Before we formulate our hypotheses, we turn to a methodological issue, namely the difficulty to measure the two types of knowledge validly and independently of each other (e.g., Gilmore & Bryant, 2006; Hiebert & Wearne, 1996; Rittle-Johnson & Schneider, in press; Schneider & Stern, 2010; Silver, 1986). The development of a procedural test that would be conceptual free (and vice versa) is a challenging task, since this type of tests may be person, content and context sensitive (Haapasalo & Kadijevich, 2000; Schneider et al., 2011). Moreover, for tasks administered in paper-and-pencil tests, it is often impossible to decide how the student actually solved the task. For such reasons, Hiebert and Wearne (1996) suggested that attention should be also paid to students’ solution strategies (see also Faulkenberry, 2013). A distinction between procedural and conceptual strategies (Alsawaie, 2011; Clarke & Roche, 2009; Yang, Reys, & Reys, 2007) is relevant at this point: Procedural strategies are related to rules and exact computation algorithms learnt from instruction. Conceptual strategies, on the other hand, are diverse, and tailored to the specific problem at hand; they are mostly invented by (some) students themselves that use them flexibly in order to avoid lengthy computations as well as to deal with unfamiliar problems (see also Smith, 1995). 

In this study, we examined ninth graders’ conceptual and procedural fraction knowledge. Taking into account the methodological issue mentioned above, we designed a qualitative study in order to also monitor students’ strategies. Similarly to Hallett et al. (2010, 2012), we hypothesized that there are individual differences in the way students combine the two kinds of knowledge. We were particularly interested in extreme cases, namely students with strong conceptual knowledge and weak procedural knowledge, and vice versa. Such cases are theoretically interesting, since they are not compatible with the iterative model (Rittle-Johnson et al., 2001). Moreover, tracing extreme cases at grade 9 would indicate that individual differences may persist, although the general tendency is for them to become less salient with age (Hallett et al., 2012).
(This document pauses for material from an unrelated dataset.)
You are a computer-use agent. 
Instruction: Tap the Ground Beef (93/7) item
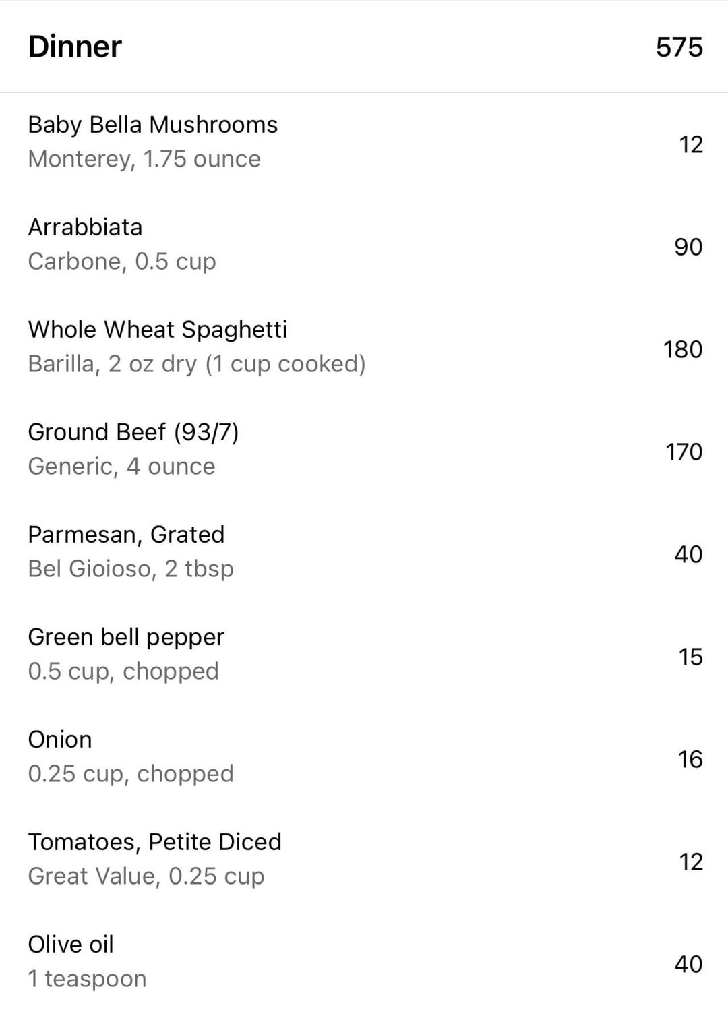tap(364, 450)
In addition, we examined students’ learning approach to mathematics learning, particularly fraction learning. Following Stathopoulou and Vosniadou (2007), we explored whether students with strong conceptual knowledge adopt a deep learning approach to mathematics, whereas students with weak conceptual knowledge adopt a superficial approach.

 

2.      Methodology

2.1       Participants

The participants were seven Greek students at grade nine (three girls), from seven different schools in the area of Athens. The selection of the participants was not random. First, based on their school grades, all participants could be characterized as medium level students in mathematics. Second, they all had the same mathematics tutor, starting from the last grades of the elementary school. Their tutor provided information about their mathematical behaviour. Based on this information, we had reasons to expect some variation in their conceptual and procedural knowledge of fractions.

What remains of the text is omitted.